Patrons who fail to honor their reservations are the bane of restaurants the world over, and ditto for mountain lodges--although in the case of the latter, a no-show could be a harbinger of disaster.

Aside from the issue of foodstuffs going to waste, staff at mountain lodges said they invariably fear a guest who backs out might have been involved in an accident.

Although cancellations may be inevitable in some cases, patrons are urged to call ahead if they find they cannot make good on their bookings.

On July 14, midway through a three-day weekend, staffers at a mountain lodge in Yamanashi Prefecture were preparing to receive 40 climbers. The facility attracts many climbers from the Tokyo metropolitan area.

However, some of the guests didn’t show up at 6 p.m. as expected. When a staff member called the reservation holder, the reply given was: “I gave up on the climb due to bad weather, but I forgot to cancel it.”

By the same token, about half of the 40 individuals who booked overnight stays for that day--18 people in four groups--canceled their reservations, but most of them didn’t bother to call beforehand.

“We have to respect cancellations due to bad weather or physical conditions. But we just want people to call ahead of time,” said a man in his 70s who runs the mountain lodge.

The man said he and his staff had made preparations to receive the guests ahead of the three-day weekend, getting supplies up to the lodge by helicopter and on foot. Male employees lug 30 kilograms of goods on their backs to walk about six hours each way along the mountain trail, while female employees carry loads of 20 kg.

“We have to scrap the food when reservations are canceled without notice after we prepared the ingredients,” the owner continued. “But we can’t be too hard on customers because they have their reasons.”

In mid-July, about 10 people also canceled their reservations at a mountain lodge in Nagano Prefecture. The staff there were only informed that the group was backing out with a phone call made at 5 p.m.

“It gets dark at 5 p.m. in the mountains. Sometimes we worry that climbers may have been stranded due to exhaustion,” said a man in his 20s who manages the facility. “I was able to reach (the reservation holder) on the phone this time, but I have to assume a possible distress situation if I can’t get in touch.”

To make up for damages caused by cancellations without notice, some mountain lodges have introduced cancellation fees.

The Kitayokodake Hutte, a mountain lodge on Mount Kita-Yatsugatake, Nagano Prefecture, charges a cancellation fee of 25 to 75 percent of the accommodation fee, in principle, which is published on its website.

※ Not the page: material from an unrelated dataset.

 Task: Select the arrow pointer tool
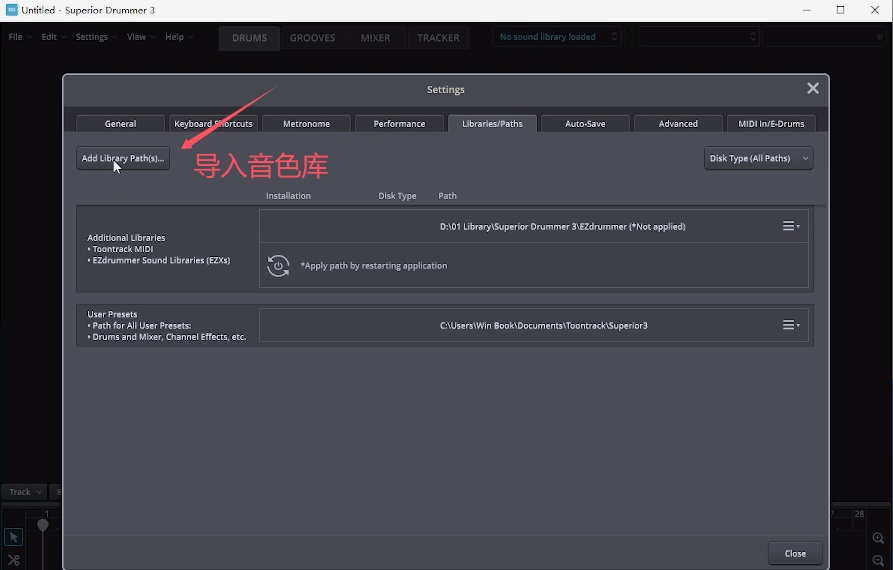14,538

“Cancellation charges are not widely accepted in the mountaineering industry, but I had no alternative but to introduce the fee for sustainable management,” said the owner, Kenji Shimadate, 49.

He noted that large mountain huts can fly in supplies by helicopter and preserve foodstuffs in large refrigerators by operating generators at full capacity.

"But for small facilities like ours, we have to cover the damage from food waste stemming from cancellations,” Shimadate said.

Yasuhiro Hanatani, 42, an alpinist who also helps run a mountain lodge in Yamanashi Prefecture, said: “Recently, many people make reservations for multiple days in advance and cancel the reservations for the days with bad weather. When you change your plans, please give early notice.”